You rejected me. You rejected my choices, my lifestyle, and pretty much everything else. I came back here last November hopeful for this new chapter in my life and hopeful for our friendship. And you rejected me. You found fault in pretty much every choice I made. I fully and completely understand your reasons for being less than thrilled about my decision to stay in Phoenix, what I don't understand and probably never will understand is how you could completely turn your back on me for that choice when I needed you the most. You were like my sister. And I have a fucking sister.

So I came back. That decision pleased you and you began instructing me on how to live my life. At first I overlooked it. I was so happy to have you back in my life again. Then, as you brought to my attention, things got "weird." Of course things were a little weird. I thought it was all part of the healing process. But no...I shouldn't have rented the house I rented when I rented it. I didn't need a TV, so-and-so went without a TV for several months when she first got her house. I shouldn't be smitten with the boy I was smitten with at the time. I didn't give enough of my time to you and when I did it was to talk about the boy I was smitten with. I chose to sleep with people you didn't deem as acceptable. Or maybe it was just that I chose to have sex. I'm not really sure. Well guess what? It's my life, my credit rating, and my fucking vagina. Not your vagina.

A part of me will always miss you and love you.
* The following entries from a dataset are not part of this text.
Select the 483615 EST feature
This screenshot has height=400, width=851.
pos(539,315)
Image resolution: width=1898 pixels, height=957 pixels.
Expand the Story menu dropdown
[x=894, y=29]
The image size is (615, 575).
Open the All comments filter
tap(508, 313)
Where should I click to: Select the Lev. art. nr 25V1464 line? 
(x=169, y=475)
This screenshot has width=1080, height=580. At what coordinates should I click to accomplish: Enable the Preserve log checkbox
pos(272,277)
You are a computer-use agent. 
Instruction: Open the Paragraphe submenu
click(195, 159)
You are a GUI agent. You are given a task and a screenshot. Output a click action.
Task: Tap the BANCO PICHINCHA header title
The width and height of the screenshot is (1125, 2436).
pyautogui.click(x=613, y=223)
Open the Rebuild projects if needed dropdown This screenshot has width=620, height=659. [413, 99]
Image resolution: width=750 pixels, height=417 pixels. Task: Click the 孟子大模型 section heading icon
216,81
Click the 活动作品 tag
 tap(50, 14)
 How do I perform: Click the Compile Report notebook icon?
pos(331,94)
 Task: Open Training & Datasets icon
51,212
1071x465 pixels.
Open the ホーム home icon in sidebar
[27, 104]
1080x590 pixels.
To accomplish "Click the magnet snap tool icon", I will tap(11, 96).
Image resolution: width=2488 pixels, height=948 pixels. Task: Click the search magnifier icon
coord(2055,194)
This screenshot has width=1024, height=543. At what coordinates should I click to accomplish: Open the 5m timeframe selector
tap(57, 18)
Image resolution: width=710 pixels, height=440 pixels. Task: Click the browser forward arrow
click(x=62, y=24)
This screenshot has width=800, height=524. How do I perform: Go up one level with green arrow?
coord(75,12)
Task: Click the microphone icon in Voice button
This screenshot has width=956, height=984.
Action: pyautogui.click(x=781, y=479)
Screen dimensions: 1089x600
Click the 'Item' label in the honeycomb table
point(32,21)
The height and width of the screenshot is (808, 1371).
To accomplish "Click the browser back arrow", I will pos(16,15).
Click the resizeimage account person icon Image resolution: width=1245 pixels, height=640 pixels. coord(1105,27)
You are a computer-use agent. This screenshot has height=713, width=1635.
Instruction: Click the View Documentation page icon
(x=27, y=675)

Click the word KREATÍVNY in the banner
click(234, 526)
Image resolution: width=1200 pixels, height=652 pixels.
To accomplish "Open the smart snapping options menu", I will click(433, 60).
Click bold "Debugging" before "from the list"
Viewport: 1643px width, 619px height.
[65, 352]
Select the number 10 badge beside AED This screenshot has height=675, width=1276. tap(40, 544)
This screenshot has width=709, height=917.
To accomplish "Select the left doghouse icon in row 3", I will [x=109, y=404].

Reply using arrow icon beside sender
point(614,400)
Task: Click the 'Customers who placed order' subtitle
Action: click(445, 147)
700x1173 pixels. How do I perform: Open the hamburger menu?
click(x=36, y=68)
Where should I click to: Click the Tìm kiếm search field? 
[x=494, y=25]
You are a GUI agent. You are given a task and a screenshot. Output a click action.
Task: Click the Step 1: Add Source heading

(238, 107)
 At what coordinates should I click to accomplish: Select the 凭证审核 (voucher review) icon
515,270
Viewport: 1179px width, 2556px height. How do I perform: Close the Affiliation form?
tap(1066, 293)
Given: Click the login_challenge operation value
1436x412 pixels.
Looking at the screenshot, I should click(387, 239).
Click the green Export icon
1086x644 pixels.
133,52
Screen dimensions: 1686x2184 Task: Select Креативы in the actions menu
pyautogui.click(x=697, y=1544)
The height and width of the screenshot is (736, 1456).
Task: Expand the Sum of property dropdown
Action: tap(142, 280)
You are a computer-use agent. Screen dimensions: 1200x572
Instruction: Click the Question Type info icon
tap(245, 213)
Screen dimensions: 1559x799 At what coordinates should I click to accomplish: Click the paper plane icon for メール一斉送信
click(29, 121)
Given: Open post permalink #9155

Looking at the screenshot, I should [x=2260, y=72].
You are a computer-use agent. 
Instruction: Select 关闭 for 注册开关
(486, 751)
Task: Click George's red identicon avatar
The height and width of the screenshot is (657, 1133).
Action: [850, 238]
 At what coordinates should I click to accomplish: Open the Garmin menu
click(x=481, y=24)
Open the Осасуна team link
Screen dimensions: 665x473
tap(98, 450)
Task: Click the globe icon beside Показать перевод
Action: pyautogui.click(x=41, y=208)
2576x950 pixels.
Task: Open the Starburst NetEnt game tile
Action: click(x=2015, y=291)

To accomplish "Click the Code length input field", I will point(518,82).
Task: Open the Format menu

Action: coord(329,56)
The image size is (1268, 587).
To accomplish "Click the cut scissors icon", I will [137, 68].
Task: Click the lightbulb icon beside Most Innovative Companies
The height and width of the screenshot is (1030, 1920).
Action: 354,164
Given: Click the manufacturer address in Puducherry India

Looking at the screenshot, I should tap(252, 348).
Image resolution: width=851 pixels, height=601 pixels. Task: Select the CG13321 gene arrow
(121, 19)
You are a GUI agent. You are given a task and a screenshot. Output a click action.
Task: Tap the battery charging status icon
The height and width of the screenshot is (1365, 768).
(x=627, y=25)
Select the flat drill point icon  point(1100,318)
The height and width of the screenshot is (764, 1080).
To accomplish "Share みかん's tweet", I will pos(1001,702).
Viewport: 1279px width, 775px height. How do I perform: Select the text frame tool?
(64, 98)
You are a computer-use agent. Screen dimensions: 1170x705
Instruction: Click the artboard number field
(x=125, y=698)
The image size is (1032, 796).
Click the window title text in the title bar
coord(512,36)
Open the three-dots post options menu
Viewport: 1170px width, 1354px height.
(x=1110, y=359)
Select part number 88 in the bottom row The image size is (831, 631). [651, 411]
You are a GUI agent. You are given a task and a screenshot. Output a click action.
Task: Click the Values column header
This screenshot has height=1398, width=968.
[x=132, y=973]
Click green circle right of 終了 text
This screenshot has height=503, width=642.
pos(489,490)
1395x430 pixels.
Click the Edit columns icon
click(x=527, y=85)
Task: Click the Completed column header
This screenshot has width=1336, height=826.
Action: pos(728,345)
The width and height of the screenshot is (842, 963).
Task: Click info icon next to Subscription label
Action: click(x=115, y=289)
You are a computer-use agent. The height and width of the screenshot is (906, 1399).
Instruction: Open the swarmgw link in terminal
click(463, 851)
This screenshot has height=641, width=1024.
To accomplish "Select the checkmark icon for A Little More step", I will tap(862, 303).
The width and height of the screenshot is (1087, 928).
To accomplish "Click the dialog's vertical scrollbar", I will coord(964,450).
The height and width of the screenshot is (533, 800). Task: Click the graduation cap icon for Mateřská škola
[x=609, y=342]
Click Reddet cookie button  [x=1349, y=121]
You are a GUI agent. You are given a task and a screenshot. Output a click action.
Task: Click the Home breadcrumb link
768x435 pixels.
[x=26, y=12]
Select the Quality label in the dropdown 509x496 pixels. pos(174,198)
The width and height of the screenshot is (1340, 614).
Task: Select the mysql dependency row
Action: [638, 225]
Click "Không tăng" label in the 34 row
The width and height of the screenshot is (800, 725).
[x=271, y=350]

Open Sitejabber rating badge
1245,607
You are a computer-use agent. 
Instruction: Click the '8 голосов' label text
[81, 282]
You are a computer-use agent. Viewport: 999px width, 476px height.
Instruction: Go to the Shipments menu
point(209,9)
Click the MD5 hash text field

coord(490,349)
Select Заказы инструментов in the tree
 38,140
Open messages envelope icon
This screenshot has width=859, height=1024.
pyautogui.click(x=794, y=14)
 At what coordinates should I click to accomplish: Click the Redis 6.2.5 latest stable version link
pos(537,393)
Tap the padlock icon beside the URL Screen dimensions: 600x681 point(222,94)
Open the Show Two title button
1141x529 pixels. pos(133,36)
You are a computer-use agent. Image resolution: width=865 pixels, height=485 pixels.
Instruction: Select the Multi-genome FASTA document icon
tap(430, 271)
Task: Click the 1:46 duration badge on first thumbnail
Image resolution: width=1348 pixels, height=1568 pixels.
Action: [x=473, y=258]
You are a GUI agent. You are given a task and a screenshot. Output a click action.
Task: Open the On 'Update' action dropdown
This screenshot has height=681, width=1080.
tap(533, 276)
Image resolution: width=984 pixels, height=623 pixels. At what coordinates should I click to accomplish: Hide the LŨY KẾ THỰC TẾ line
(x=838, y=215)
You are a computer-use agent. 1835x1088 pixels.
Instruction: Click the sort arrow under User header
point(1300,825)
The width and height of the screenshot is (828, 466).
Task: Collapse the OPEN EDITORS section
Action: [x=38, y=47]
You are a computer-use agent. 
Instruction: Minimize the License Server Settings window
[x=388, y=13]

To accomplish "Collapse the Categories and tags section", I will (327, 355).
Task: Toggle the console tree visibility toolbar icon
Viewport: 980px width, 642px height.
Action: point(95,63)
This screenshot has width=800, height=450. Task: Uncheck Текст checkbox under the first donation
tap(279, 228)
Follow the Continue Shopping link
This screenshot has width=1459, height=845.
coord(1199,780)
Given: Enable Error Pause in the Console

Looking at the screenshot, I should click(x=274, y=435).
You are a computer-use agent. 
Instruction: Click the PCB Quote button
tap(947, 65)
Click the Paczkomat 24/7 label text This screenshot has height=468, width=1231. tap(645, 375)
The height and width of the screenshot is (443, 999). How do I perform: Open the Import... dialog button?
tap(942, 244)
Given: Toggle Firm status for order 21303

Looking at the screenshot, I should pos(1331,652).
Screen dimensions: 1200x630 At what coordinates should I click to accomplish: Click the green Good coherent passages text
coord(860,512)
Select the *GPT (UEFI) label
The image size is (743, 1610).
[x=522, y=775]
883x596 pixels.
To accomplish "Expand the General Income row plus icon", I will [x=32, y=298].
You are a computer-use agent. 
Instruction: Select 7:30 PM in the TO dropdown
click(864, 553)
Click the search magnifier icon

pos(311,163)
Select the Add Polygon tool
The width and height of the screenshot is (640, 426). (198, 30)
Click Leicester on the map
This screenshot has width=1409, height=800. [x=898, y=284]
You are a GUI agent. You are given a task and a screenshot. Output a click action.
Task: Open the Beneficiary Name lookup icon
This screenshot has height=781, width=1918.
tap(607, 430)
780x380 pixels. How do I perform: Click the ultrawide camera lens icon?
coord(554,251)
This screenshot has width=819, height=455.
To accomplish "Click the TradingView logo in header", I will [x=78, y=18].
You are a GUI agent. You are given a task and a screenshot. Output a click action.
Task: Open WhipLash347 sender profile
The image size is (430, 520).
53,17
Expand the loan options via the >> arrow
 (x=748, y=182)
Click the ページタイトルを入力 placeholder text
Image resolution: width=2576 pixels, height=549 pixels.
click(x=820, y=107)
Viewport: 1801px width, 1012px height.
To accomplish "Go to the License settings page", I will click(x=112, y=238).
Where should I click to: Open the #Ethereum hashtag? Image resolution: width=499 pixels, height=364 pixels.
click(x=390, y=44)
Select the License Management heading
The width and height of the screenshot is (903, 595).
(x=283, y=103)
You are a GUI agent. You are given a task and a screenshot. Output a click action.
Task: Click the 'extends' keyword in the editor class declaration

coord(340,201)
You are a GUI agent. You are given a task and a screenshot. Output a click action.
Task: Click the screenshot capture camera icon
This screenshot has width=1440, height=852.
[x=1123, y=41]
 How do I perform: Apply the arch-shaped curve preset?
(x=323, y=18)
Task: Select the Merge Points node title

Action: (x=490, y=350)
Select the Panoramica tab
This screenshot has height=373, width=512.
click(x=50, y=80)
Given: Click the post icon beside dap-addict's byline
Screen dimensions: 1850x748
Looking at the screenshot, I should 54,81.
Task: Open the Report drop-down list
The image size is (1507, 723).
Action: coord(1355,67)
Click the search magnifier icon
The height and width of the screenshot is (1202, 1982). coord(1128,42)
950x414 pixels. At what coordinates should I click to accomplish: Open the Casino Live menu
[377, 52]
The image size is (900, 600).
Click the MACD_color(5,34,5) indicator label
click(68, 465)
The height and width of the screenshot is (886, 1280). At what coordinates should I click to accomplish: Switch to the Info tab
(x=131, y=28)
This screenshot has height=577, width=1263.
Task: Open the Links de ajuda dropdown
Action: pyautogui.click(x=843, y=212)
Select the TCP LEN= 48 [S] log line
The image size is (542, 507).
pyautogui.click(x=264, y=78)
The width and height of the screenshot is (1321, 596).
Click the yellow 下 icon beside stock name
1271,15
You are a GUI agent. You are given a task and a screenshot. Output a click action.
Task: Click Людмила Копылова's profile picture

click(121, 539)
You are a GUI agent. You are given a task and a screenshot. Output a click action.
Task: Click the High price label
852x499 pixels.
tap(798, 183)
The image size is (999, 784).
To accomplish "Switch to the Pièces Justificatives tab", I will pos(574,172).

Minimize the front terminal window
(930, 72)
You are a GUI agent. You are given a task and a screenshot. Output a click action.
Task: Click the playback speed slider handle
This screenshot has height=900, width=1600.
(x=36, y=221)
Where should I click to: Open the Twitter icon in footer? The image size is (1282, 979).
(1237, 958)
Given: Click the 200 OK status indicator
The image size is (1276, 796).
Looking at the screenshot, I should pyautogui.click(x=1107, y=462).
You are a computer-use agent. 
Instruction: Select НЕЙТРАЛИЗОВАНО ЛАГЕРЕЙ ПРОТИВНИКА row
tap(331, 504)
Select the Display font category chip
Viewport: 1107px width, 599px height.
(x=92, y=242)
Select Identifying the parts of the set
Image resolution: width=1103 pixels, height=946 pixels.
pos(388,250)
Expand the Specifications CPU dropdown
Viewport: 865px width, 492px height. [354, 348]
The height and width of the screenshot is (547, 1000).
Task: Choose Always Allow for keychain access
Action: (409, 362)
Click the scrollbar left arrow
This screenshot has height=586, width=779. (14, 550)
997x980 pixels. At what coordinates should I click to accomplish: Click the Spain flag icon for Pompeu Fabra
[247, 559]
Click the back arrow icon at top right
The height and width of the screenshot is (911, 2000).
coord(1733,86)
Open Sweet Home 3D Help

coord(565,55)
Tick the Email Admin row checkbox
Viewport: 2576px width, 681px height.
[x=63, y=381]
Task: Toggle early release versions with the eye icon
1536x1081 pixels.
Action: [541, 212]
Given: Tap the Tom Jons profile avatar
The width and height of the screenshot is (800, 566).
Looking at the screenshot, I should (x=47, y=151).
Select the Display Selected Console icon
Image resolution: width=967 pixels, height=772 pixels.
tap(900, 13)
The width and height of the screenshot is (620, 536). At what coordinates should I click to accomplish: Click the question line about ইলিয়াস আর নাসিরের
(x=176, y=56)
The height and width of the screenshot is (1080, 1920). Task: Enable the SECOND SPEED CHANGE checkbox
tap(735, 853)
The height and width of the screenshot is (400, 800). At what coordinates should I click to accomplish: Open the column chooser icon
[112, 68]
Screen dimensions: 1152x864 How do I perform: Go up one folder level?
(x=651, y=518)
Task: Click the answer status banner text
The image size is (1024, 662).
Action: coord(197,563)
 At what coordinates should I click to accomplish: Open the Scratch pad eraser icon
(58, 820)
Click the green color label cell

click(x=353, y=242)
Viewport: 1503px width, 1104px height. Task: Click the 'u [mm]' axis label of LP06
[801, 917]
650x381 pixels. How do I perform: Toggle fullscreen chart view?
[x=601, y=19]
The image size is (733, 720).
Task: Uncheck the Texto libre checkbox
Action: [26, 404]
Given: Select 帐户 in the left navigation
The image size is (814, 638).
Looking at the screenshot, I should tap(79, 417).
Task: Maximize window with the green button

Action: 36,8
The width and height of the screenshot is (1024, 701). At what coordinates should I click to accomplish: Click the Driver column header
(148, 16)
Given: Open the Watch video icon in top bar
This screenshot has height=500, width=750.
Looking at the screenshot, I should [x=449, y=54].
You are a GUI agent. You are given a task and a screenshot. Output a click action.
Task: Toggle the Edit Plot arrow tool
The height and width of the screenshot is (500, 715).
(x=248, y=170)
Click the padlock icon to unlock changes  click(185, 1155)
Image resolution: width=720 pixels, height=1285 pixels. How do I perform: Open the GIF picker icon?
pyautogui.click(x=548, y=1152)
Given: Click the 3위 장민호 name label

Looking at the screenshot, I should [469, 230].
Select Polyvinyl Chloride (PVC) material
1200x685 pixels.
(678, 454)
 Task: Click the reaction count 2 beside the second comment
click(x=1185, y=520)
I will always be grateful for what you've done for me. I am not without fault in this situation. It took me way too long to repay you what I owed you, mainly because you don't accept Visa or Mastercard. I disappointed you on many levels. I get that. I fucked up. Repeatedly. I made bad choices, and I have to deal with the consequences of those choices. But guess what? I'm human. We all fuck up. I would have stepped in front of a bus for you. I don't care what you would have done, I would still have been your friend and stood by you. Because to me, that's what friendship is. Friendship is not based on whether or not the other person in said friendship meets your expectations on a regular basis and always makes the decisions you sanction as appropriate. Friendship shouldn't be conditional.

I'm done with this now. I'm done with the anger and the sadness and the bitterness and the have's and have not's. I'm fucking done justifying my choices to people who chose to do nothing but judge me. I'm just done. Live your life, find your peace. I really hope you find it. But don't tweet about friendship and not being able to let go when you are the one who chose to not allow me to be a part of your life anymore.